→ **Work instruction**
All of the data below is to be repeated exactly, except for the pictures.

→ **Provided material**
Content starts
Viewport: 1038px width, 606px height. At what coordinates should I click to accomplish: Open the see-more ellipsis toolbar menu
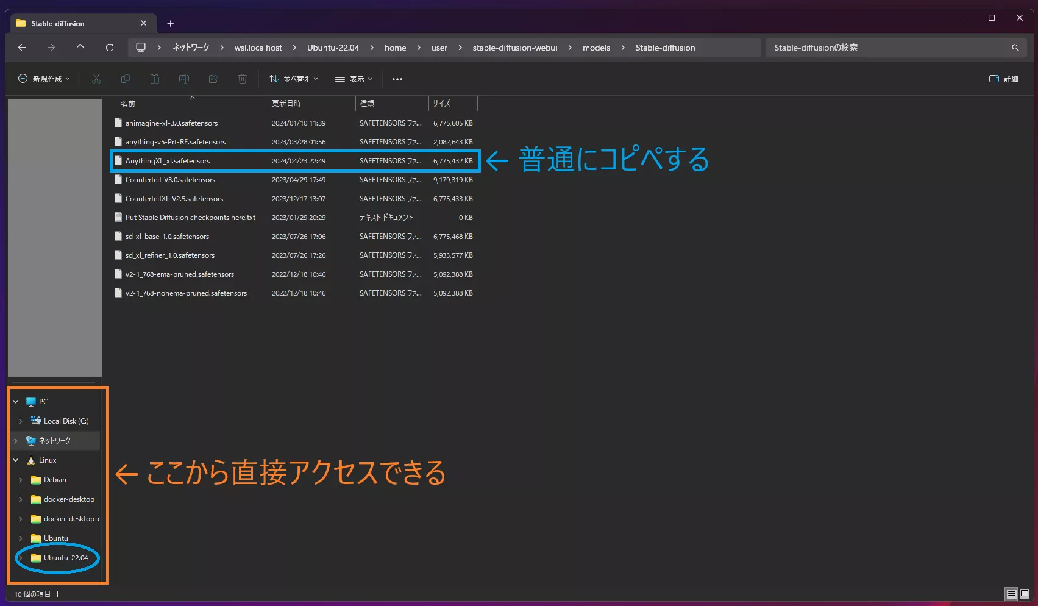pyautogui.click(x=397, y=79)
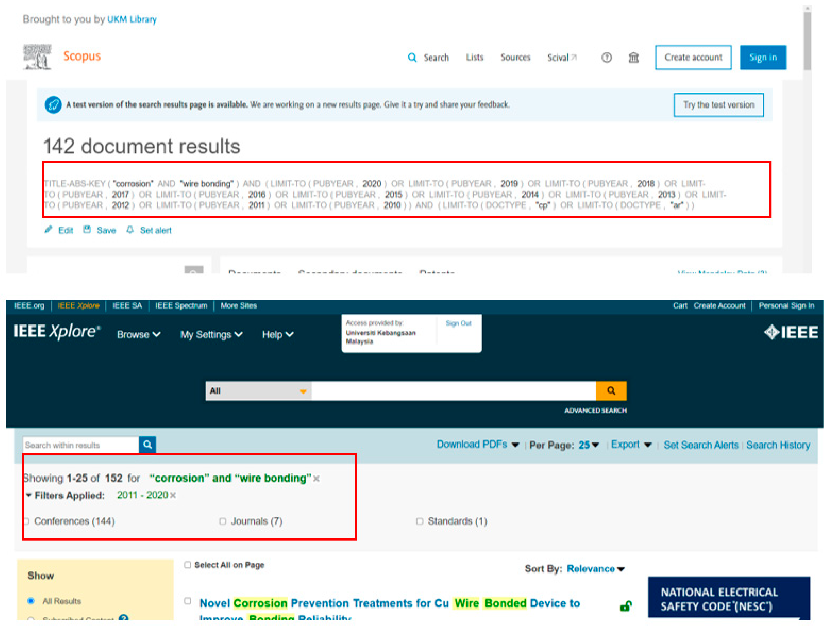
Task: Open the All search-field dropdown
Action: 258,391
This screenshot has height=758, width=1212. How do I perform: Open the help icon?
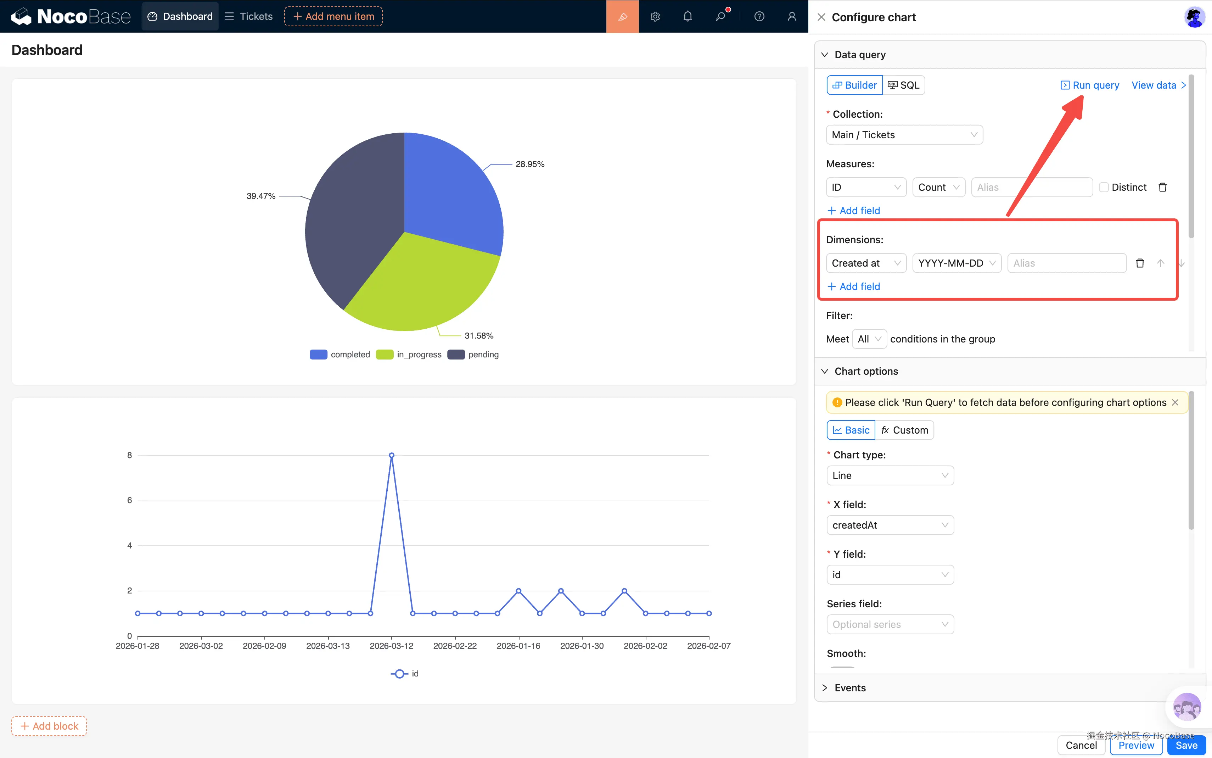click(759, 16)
Content ends
→ **Written reply**
Viewport: 1038px width, 606px height. At what coordinates should I click to accomplish: Open the see-more ellipsis toolbar menu
pyautogui.click(x=397, y=79)
Task: Open the All search-field dropdown
Action: 258,391
This screenshot has height=758, width=1212. How do I perform: Open the help icon?
click(759, 16)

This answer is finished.